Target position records
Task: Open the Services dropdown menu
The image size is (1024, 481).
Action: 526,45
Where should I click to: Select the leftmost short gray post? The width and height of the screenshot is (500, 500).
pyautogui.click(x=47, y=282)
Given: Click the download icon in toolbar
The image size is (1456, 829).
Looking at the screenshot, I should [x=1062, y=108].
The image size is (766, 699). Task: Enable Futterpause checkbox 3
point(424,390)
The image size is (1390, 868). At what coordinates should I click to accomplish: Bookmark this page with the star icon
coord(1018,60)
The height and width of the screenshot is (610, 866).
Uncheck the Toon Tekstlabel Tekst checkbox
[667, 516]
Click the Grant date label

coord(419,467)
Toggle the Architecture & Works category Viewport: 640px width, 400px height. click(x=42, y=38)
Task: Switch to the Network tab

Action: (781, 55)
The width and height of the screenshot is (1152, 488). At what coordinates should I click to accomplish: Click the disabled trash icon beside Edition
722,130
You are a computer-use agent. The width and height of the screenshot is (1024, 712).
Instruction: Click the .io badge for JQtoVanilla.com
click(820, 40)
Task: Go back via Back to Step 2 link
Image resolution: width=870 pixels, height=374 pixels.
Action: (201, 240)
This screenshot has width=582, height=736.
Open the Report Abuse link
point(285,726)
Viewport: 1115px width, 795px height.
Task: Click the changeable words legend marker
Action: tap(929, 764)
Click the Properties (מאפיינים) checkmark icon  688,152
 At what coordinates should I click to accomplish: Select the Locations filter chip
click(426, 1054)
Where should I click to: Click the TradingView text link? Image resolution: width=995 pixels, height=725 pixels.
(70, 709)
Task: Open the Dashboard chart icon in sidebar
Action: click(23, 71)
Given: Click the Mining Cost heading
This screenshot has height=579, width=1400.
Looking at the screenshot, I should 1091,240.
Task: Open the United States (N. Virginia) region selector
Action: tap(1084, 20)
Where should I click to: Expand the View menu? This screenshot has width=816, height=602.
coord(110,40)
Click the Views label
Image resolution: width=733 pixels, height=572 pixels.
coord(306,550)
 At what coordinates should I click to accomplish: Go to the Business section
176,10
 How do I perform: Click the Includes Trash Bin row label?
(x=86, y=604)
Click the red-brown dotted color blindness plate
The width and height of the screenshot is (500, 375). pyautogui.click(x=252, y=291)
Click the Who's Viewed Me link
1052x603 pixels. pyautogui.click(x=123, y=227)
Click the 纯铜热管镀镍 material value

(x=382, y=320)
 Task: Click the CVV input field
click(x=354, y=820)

Task to carry out: Swap every "At what coordinates" in the records for "At which point", and leave everything else in those lines unchanged.

Answer:
Task: Open the Services dropdown menu
The image size is (1024, 481).
Action: 526,45
Where should I click to: Select the leftmost short gray post? The width and height of the screenshot is (500, 500).
pyautogui.click(x=47, y=282)
Given: Click the download icon in toolbar
The image size is (1456, 829).
Looking at the screenshot, I should [x=1062, y=108].
The image size is (766, 699). Task: Enable Futterpause checkbox 3
point(424,390)
The image size is (1390, 868). At which point should I click to accomplish: Bookmark this page with the star icon
coord(1018,60)
The height and width of the screenshot is (610, 866).
Uncheck the Toon Tekstlabel Tekst checkbox
[667, 516]
Click the Grant date label

coord(419,467)
Toggle the Architecture & Works category Viewport: 640px width, 400px height. click(x=42, y=38)
Task: Switch to the Network tab

Action: (781, 55)
The width and height of the screenshot is (1152, 488). At which point should I click to accomplish: Click the disabled trash icon beside Edition
722,130
You are a computer-use agent. The width and height of the screenshot is (1024, 712).
Instruction: Click the .io badge for JQtoVanilla.com
click(820, 40)
Task: Go back via Back to Step 2 link
Image resolution: width=870 pixels, height=374 pixels.
Action: (201, 240)
This screenshot has width=582, height=736.
Open the Report Abuse link
point(285,726)
Viewport: 1115px width, 795px height.
Task: Click the changeable words legend marker
Action: tap(929, 764)
Click the Properties (מאפיינים) checkmark icon  688,152
 At which point should I click to accomplish: Select the Locations filter chip
click(426, 1054)
Where should I click to: Click the TradingView text link? Image resolution: width=995 pixels, height=725 pixels.
(70, 709)
Task: Open the Dashboard chart icon in sidebar
Action: click(23, 71)
Given: Click the Mining Cost heading
This screenshot has height=579, width=1400.
Looking at the screenshot, I should 1091,240.
Task: Open the United States (N. Virginia) region selector
Action: tap(1084, 20)
Where should I click to: Expand the View menu? This screenshot has width=816, height=602.
coord(110,40)
Click the Views label
Image resolution: width=733 pixels, height=572 pixels.
coord(306,550)
 At which point should I click to accomplish: Go to the Business section
176,10
 How do I perform: Click the Includes Trash Bin row label?
(x=86, y=604)
Click the red-brown dotted color blindness plate
The width and height of the screenshot is (500, 375). pyautogui.click(x=252, y=291)
Click the Who's Viewed Me link
1052x603 pixels. pyautogui.click(x=123, y=227)
Click the 纯铜热管镀镍 material value

(x=382, y=320)
 Task: Click the CVV input field
click(x=354, y=820)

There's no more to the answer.